I've decided to copy the pgsqldata directory and try to fix PG_VERSION
(see below for information - what PostgreSQL don't like) files ... and
see if the database will come up.
During copying files and etc. I'll be open for any other idea how to
deal with the problem ;)

PostgreSQL's log offer me to run initdb (HINT message from LOG file) -
what will happen if then I try to copy the rest ot the structure into
the newly created database cluster ?

linux (Slackware 12.0.0), software RAID5 (partition based) + PostgreSQL
8.3.0:

Here's what happen (from dmesg):

---------------------------------------
# uname -a
Linux xeonito 2.6.21.5 #3 SMP Tue Oct 2 16:20:48 EEST 2007 i686 Intel(R)
Xeon(R) CPU           E5335  @ 2.00GHz GenuineIntel GNU/Linux

---------------------------------------
# dmesg
sd 0:0:3:0: SCSI error: return code = 0x08000002
sdd: Current: sense key=0x4
    ASC=0x44 ASCQ=0x0
Info fld=0x0
end_request: I/O error, dev sdd, sector 159620863
sd 0:0:3:0: SCSI error: return code = 0x08000002
sdd: Current: sense key=0x4
    ASC=0x44 ASCQ=0x0
Info fld=0x0
end_request: I/O error, dev sdd, sector 159617119
raid5: Disk failure on sdd1, disabling device. Operation continuing on 4
devices
......

RAID5 conf printout:
 --- rd:5 wd:4
 disk 0, o:1, dev:sdb1
 disk 1, o:1, dev:sdc1
 disk 2, o:0, dev:sdd1
 disk 3, o:1, dev:sde1
 disk 4, o:1, dev:sdf1
RAID5 conf printout:
 --- rd:5 wd:4
 disk 0, o:1, dev:sdb1
 disk 1, o:1, dev:sdc1
 disk 3, o:1, dev:sde1
 disk 4, o:1, dev:sdf1

---------------------------------------

# cat /proc/mdstat
Personalities : [linear] [raid0] [raid1] [raid10] [raid6] [raid5]
[raid4] [multipath] [faulty]
md1 : active raid5 sdb1[0] sdf1[4] sde1[3] sdd1[5](F) sdc1[1]
      585924608 blocks level 5, 8192k chunk, algorithm 2 [5/4] [UU_UU]

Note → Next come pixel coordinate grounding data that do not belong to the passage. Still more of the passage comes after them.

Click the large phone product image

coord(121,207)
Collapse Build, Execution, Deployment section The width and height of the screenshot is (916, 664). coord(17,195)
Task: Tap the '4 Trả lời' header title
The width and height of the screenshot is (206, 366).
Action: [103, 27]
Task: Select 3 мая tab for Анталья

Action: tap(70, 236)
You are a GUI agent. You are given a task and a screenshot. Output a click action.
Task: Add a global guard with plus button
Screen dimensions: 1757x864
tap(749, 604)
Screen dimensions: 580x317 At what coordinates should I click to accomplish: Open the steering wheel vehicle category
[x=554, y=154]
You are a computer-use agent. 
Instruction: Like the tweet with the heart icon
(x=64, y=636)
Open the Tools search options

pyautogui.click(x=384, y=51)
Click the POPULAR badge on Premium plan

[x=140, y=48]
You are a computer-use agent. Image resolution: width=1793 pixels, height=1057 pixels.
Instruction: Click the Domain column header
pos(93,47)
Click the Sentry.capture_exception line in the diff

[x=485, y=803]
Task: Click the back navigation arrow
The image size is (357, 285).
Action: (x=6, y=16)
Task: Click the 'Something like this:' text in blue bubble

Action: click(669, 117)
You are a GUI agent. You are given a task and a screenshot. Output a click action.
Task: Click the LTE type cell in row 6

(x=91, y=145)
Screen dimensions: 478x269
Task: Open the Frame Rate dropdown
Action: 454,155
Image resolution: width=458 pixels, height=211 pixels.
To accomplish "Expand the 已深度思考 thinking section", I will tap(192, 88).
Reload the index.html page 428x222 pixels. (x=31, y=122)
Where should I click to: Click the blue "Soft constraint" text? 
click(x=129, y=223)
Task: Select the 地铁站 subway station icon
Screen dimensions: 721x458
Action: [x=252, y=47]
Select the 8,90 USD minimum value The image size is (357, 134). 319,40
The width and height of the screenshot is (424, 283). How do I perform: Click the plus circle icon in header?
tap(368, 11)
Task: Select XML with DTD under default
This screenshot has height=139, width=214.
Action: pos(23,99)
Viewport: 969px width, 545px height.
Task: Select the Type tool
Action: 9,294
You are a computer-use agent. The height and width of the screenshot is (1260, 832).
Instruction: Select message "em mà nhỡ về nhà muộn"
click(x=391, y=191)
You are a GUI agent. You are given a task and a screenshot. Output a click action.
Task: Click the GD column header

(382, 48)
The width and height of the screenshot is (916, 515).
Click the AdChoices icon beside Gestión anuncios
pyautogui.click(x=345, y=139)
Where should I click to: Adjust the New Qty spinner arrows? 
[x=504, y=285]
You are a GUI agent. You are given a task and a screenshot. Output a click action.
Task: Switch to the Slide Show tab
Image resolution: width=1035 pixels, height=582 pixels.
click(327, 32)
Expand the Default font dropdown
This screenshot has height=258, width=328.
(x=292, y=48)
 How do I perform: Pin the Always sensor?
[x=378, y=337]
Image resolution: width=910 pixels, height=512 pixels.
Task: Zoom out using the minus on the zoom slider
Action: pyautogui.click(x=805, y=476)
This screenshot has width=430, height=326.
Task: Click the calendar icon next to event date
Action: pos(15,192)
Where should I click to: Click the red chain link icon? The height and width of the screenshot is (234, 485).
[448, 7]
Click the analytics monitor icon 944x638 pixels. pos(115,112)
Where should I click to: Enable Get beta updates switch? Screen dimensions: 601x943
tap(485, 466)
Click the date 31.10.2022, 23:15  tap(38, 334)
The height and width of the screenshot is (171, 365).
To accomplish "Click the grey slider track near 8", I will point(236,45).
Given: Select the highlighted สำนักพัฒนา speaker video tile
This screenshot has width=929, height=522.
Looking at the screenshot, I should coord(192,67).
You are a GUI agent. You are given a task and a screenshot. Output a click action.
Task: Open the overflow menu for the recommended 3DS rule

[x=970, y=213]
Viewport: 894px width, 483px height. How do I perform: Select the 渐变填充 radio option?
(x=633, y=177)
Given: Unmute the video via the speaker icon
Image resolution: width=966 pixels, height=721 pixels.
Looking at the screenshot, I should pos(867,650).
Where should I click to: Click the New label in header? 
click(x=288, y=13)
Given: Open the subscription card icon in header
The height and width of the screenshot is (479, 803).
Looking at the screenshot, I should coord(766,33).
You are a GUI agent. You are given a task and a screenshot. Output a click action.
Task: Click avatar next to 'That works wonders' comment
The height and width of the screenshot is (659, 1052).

md0 : active raid5 sdb2[0] sdf2[4] sde2[3] sdd2[5](F) sdc2[1]
      390053888 blocks level 5, 1024k chunk, algorithm 2 [5/4] [UU_UU]

unused devices: <none>

---------------------------------------

And here's what the partitions look like:

# fdisk  -l /dev/sdb

Disk /dev/sdb: 249.8 GB, 249865175040 bytes
255 heads, 63 sectors/track, 30377 cylinders
Units = cylinders of 16065 * 512 = 8225280 bytes

   Device Boot      Start         End      Blocks   Id  System
/dev/sdb1               1       18237   146488671   83  Linux
/dev/sdb2           18238       30377    97514550   83  Linux

---------------------------------------
Kernel parameters:

echo 4200000000 > /proc/sys/kernel/shmmax
echo 4200000000 > /proc/sys/kernel/shmall
sysctl -w vm.overcommit_memory=2

echo 8192 >  /sys/block/md0/md/stripe_cache_size
echo 8192 >  /sys/block/md1/md/stripe_cache_size

---------------------------------------


Both md0 and md1 are used from PostgreSQL - initially it was not design
to use the whole disk sdb-sdf, but due to size requirement I join also
the other unused space to be used by PostgreSQL.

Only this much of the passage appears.